Examine the records and identify each line that includes the string "green". Copy those lines.

◇ ◇ ◇

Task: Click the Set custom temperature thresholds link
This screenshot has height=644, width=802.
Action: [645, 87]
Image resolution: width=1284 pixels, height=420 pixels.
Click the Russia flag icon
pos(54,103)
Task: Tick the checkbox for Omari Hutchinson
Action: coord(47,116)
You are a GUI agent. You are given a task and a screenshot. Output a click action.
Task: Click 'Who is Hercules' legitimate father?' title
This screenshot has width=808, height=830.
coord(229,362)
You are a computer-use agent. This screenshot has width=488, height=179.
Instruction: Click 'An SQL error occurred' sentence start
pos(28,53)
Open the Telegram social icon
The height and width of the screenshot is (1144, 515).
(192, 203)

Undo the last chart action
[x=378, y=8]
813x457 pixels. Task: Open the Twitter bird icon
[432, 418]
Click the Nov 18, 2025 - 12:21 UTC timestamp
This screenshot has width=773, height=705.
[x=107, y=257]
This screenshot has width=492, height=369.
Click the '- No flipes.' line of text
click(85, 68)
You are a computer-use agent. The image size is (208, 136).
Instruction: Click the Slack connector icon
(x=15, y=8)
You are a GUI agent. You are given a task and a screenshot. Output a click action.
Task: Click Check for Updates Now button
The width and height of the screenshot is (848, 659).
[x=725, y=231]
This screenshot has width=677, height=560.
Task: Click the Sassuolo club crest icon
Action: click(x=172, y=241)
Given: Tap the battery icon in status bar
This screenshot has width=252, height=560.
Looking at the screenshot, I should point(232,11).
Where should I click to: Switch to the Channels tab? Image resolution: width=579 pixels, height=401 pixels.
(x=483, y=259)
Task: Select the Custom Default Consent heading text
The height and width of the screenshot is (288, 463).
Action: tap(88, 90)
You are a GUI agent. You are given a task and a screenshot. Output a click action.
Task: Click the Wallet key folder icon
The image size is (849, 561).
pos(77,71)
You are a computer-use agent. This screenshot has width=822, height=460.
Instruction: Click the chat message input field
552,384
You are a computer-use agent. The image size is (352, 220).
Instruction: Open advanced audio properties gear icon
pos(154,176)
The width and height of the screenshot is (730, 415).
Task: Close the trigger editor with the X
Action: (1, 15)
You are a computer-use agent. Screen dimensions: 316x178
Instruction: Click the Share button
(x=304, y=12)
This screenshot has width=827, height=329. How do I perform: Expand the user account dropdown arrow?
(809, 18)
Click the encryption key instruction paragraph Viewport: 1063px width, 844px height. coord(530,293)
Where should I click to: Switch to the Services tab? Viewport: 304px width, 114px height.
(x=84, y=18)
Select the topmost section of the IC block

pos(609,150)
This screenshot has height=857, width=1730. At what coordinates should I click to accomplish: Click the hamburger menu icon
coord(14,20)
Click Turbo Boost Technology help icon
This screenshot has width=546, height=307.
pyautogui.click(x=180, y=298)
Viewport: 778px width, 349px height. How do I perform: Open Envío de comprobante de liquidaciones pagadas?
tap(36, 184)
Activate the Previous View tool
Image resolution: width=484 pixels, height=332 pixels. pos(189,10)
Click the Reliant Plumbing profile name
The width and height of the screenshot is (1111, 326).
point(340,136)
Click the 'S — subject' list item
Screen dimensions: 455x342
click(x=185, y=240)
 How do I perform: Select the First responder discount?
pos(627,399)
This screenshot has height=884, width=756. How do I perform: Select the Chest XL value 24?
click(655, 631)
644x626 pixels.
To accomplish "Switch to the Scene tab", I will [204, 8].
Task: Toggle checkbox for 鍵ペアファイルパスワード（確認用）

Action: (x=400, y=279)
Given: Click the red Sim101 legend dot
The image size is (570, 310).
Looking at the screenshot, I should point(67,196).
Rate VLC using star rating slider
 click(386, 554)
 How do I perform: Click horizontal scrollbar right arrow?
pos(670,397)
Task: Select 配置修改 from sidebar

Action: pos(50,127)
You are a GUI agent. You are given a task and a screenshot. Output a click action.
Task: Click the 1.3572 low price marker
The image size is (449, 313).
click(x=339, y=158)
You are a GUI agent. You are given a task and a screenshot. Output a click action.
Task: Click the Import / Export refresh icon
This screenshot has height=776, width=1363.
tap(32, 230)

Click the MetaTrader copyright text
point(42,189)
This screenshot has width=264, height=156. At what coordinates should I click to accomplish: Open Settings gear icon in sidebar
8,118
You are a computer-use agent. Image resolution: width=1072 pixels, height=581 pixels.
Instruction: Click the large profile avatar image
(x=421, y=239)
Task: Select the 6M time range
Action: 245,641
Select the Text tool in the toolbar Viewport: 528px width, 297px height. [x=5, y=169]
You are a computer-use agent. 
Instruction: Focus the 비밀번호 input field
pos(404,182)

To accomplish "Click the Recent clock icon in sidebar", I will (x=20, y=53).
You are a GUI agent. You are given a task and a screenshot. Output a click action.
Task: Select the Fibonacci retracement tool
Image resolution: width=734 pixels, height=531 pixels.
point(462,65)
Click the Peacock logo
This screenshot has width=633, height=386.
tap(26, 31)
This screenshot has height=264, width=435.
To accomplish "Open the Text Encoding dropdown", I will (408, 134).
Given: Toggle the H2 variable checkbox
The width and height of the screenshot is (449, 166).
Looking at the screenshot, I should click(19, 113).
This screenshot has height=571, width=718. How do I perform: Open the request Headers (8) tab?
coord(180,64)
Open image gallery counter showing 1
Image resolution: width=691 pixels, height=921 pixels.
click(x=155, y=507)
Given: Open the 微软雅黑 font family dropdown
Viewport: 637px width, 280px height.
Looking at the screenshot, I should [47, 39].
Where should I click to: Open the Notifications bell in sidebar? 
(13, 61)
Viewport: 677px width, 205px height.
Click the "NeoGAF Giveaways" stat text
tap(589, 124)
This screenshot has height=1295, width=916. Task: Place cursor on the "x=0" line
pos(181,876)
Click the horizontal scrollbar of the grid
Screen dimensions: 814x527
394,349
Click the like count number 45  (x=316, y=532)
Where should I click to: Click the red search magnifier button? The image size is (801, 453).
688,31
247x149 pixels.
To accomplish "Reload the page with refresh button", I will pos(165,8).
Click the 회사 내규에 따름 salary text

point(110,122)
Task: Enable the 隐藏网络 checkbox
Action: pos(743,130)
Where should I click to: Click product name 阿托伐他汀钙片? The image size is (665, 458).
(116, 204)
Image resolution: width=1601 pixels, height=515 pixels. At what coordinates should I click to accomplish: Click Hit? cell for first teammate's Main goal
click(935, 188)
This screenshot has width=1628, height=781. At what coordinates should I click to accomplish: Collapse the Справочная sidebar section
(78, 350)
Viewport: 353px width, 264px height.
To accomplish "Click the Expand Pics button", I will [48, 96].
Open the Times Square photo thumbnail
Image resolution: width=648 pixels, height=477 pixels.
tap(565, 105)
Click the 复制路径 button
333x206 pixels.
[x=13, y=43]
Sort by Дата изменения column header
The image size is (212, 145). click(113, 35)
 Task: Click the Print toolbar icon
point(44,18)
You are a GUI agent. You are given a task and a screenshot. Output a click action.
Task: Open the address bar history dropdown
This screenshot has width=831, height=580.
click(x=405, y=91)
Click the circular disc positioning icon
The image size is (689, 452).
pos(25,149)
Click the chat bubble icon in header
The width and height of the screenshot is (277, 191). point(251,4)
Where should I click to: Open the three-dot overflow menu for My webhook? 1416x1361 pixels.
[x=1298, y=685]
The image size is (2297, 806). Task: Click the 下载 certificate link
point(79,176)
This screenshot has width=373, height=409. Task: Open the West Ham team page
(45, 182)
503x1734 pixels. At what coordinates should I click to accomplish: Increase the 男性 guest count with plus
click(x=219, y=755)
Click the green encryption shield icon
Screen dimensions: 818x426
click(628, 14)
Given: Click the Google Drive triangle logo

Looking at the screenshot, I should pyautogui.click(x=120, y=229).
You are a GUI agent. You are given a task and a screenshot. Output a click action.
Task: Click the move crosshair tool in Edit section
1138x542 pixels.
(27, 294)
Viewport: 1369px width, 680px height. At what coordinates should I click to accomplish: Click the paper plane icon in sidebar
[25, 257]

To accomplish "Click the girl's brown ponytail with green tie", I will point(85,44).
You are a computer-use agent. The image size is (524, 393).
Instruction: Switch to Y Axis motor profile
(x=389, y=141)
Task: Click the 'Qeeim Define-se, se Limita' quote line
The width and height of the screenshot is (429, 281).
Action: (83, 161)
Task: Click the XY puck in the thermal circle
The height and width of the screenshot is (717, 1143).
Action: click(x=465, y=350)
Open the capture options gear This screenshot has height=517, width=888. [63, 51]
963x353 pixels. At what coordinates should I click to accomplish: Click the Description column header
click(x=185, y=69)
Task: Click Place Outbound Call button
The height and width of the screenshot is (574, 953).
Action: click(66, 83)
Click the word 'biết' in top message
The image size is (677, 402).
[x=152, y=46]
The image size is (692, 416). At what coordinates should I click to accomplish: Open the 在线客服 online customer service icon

◇ ◇ ◇

■ **EXERCISE RESULT**:
Click the green encryption shield icon
To accomplish "Click the girl's brown ponytail with green tie", I will point(85,44).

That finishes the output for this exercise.